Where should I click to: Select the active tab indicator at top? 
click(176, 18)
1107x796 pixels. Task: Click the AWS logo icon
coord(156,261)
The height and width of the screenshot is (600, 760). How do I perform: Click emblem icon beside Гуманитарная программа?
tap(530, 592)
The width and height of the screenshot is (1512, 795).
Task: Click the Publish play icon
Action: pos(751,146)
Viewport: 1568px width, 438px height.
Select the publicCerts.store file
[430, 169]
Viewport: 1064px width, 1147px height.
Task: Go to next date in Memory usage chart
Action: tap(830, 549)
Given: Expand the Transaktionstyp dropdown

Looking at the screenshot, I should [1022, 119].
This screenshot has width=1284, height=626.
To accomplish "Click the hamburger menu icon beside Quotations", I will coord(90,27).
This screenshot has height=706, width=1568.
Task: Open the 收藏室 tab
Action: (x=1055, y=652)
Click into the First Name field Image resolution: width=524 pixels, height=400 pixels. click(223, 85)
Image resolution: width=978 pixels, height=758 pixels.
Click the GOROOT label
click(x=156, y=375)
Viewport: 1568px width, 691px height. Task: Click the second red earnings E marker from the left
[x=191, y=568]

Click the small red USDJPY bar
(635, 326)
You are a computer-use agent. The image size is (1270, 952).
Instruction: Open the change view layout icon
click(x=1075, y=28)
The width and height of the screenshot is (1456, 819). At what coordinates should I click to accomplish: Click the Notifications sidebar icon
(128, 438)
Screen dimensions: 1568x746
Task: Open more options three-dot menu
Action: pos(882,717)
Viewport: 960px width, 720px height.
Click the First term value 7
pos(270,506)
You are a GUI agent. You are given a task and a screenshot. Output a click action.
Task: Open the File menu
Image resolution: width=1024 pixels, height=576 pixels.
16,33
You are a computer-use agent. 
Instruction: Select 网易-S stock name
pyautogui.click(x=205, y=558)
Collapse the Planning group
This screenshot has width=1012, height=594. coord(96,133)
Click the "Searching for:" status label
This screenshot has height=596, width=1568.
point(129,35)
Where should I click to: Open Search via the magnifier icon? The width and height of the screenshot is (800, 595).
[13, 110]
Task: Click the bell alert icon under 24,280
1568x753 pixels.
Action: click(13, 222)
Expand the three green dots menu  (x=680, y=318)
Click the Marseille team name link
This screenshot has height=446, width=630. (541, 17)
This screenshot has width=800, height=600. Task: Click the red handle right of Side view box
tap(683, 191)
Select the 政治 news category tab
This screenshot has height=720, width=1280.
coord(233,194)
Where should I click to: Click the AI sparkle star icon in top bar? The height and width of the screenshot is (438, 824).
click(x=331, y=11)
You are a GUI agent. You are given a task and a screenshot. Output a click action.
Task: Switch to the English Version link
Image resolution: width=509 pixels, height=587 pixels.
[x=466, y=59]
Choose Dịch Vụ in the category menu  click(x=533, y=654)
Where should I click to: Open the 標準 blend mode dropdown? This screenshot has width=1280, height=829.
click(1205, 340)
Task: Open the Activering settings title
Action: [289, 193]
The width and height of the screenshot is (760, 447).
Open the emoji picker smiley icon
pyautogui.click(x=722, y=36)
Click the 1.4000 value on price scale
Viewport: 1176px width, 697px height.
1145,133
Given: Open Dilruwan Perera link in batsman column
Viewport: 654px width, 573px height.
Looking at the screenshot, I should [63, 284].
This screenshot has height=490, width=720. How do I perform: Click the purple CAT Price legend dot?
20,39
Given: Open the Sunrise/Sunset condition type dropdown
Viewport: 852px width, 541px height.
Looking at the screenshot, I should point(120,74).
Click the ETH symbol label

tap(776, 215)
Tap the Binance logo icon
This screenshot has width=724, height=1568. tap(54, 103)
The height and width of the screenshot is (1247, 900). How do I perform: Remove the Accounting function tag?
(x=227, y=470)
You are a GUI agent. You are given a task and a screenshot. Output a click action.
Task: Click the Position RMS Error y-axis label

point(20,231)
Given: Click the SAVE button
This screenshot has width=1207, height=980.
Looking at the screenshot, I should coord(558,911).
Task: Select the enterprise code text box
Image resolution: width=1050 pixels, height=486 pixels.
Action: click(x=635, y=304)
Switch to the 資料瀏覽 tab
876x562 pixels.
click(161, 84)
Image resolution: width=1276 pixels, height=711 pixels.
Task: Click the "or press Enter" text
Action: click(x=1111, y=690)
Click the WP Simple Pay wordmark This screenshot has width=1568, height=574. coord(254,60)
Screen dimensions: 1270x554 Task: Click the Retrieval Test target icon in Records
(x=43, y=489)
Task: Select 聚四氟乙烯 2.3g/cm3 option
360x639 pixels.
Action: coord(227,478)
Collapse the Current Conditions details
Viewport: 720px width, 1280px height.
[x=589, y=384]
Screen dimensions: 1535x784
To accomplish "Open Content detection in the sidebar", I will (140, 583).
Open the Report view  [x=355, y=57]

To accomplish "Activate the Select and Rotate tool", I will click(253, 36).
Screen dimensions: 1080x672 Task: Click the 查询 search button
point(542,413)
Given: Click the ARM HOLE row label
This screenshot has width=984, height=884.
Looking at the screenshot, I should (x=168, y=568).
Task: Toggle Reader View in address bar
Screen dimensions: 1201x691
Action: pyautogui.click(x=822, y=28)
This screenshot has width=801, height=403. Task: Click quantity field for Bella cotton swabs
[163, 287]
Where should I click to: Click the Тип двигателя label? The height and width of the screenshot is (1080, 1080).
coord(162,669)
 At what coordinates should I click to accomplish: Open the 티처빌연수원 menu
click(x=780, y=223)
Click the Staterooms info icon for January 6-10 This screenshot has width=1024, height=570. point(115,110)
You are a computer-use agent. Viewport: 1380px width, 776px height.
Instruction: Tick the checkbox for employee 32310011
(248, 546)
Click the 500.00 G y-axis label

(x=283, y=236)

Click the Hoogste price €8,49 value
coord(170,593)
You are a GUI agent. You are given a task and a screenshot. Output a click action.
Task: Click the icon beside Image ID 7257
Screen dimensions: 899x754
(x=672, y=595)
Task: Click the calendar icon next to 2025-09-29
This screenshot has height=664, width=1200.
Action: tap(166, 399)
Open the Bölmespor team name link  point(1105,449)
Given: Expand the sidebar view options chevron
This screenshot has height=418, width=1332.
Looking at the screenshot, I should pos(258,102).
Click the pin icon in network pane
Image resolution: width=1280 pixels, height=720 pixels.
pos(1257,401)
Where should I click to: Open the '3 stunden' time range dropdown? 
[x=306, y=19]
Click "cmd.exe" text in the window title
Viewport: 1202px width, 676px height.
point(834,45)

# # # #

*EXERCISE INSTRUCTIONS*. Retype the listing. Match it exactly.

*EXERCISE RESULT*.
Where should I click to: Select the active tab indicator at top? 
click(176, 18)
1107x796 pixels. Task: Click the AWS logo icon
coord(156,261)
The height and width of the screenshot is (600, 760). How do I perform: Click emblem icon beside Гуманитарная программа?
tap(530, 592)
The width and height of the screenshot is (1512, 795).
Task: Click the Publish play icon
Action: pos(751,146)
Viewport: 1568px width, 438px height.
Select the publicCerts.store file
[430, 169]
Viewport: 1064px width, 1147px height.
Task: Go to next date in Memory usage chart
Action: tap(830, 549)
Given: Expand the Transaktionstyp dropdown

Looking at the screenshot, I should [1022, 119].
This screenshot has width=1284, height=626.
To accomplish "Click the hamburger menu icon beside Quotations", I will coord(90,27).
This screenshot has height=706, width=1568.
Task: Open the 收藏室 tab
Action: (x=1055, y=652)
Click into the First Name field Image resolution: width=524 pixels, height=400 pixels. click(223, 85)
Image resolution: width=978 pixels, height=758 pixels.
Click the GOROOT label
click(x=156, y=375)
Viewport: 1568px width, 691px height. Task: Click the second red earnings E marker from the left
[x=191, y=568]

Click the small red USDJPY bar
(635, 326)
You are a computer-use agent. The image size is (1270, 952).
Instruction: Open the change view layout icon
click(x=1075, y=28)
The width and height of the screenshot is (1456, 819). At what coordinates should I click to accomplish: Click the Notifications sidebar icon
(128, 438)
Screen dimensions: 1568x746
Task: Open more options three-dot menu
Action: pos(882,717)
Viewport: 960px width, 720px height.
Click the First term value 7
pos(270,506)
You are a GUI agent. You are given a task and a screenshot. Output a click action.
Task: Open the File menu
Image resolution: width=1024 pixels, height=576 pixels.
16,33
You are a computer-use agent. 
Instruction: Select 网易-S stock name
pyautogui.click(x=205, y=558)
Collapse the Planning group
This screenshot has width=1012, height=594. coord(96,133)
Click the "Searching for:" status label
This screenshot has height=596, width=1568.
point(129,35)
Where should I click to: Open Search via the magnifier icon? The width and height of the screenshot is (800, 595).
[13, 110]
Task: Click the bell alert icon under 24,280
1568x753 pixels.
Action: click(13, 222)
Expand the three green dots menu  (x=680, y=318)
Click the Marseille team name link
This screenshot has height=446, width=630. (541, 17)
This screenshot has width=800, height=600. Task: Click the red handle right of Side view box
tap(683, 191)
Select the 政治 news category tab
This screenshot has height=720, width=1280.
coord(233,194)
Where should I click to: Click the AI sparkle star icon in top bar? The height and width of the screenshot is (438, 824).
click(x=331, y=11)
You are a GUI agent. You are given a task and a screenshot. Output a click action.
Task: Switch to the English Version link
Image resolution: width=509 pixels, height=587 pixels.
[x=466, y=59]
Choose Dịch Vụ in the category menu  click(x=533, y=654)
Where should I click to: Open the 標準 blend mode dropdown? This screenshot has width=1280, height=829.
click(1205, 340)
Task: Open the Activering settings title
Action: [289, 193]
The width and height of the screenshot is (760, 447).
Open the emoji picker smiley icon
pyautogui.click(x=722, y=36)
Click the 1.4000 value on price scale
Viewport: 1176px width, 697px height.
1145,133
Given: Open Dilruwan Perera link in batsman column
Viewport: 654px width, 573px height.
Looking at the screenshot, I should [63, 284].
This screenshot has height=490, width=720. How do I perform: Click the purple CAT Price legend dot?
20,39
Given: Open the Sunrise/Sunset condition type dropdown
Viewport: 852px width, 541px height.
Looking at the screenshot, I should point(120,74).
Click the ETH symbol label

tap(776, 215)
Tap the Binance logo icon
This screenshot has width=724, height=1568. tap(54, 103)
The height and width of the screenshot is (1247, 900). How do I perform: Remove the Accounting function tag?
(x=227, y=470)
You are a GUI agent. You are given a task and a screenshot. Output a click action.
Task: Click the Position RMS Error y-axis label

point(20,231)
Given: Click the SAVE button
This screenshot has width=1207, height=980.
Looking at the screenshot, I should coord(558,911).
Task: Select the enterprise code text box
Image resolution: width=1050 pixels, height=486 pixels.
Action: click(x=635, y=304)
Switch to the 資料瀏覽 tab
876x562 pixels.
click(161, 84)
Image resolution: width=1276 pixels, height=711 pixels.
Task: Click the "or press Enter" text
Action: click(x=1111, y=690)
Click the WP Simple Pay wordmark This screenshot has width=1568, height=574. coord(254,60)
Screen dimensions: 1270x554 Task: Click the Retrieval Test target icon in Records
(x=43, y=489)
Task: Select 聚四氟乙烯 2.3g/cm3 option
360x639 pixels.
Action: coord(227,478)
Collapse the Current Conditions details
Viewport: 720px width, 1280px height.
[x=589, y=384]
Screen dimensions: 1535x784
To accomplish "Open Content detection in the sidebar", I will (140, 583).
Open the Report view  [x=355, y=57]

To accomplish "Activate the Select and Rotate tool", I will click(253, 36).
Screen dimensions: 1080x672 Task: Click the 查询 search button
point(542,413)
Given: Click the ARM HOLE row label
This screenshot has width=984, height=884.
Looking at the screenshot, I should (x=168, y=568).
Task: Toggle Reader View in address bar
Screen dimensions: 1201x691
Action: pyautogui.click(x=822, y=28)
This screenshot has width=801, height=403. Task: Click quantity field for Bella cotton swabs
[163, 287]
Where should I click to: Click the Тип двигателя label? The height and width of the screenshot is (1080, 1080).
coord(162,669)
 At what coordinates should I click to accomplish: Open the 티처빌연수원 menu
click(x=780, y=223)
Click the Staterooms info icon for January 6-10 This screenshot has width=1024, height=570. point(115,110)
You are a computer-use agent. Viewport: 1380px width, 776px height.
Instruction: Tick the checkbox for employee 32310011
(248, 546)
Click the 500.00 G y-axis label

(x=283, y=236)

Click the Hoogste price €8,49 value
coord(170,593)
You are a GUI agent. You are given a task and a screenshot. Output a click action.
Task: Click the icon beside Image ID 7257
Screen dimensions: 899x754
(x=672, y=595)
Task: Click the calendar icon next to 2025-09-29
This screenshot has height=664, width=1200.
Action: tap(166, 399)
Open the Bölmespor team name link  point(1105,449)
Given: Expand the sidebar view options chevron
This screenshot has height=418, width=1332.
Looking at the screenshot, I should pos(258,102).
Click the pin icon in network pane
Image resolution: width=1280 pixels, height=720 pixels.
pos(1257,401)
Where should I click to: Open the '3 stunden' time range dropdown? 
[x=306, y=19]
Click "cmd.exe" text in the window title
Viewport: 1202px width, 676px height.
point(834,45)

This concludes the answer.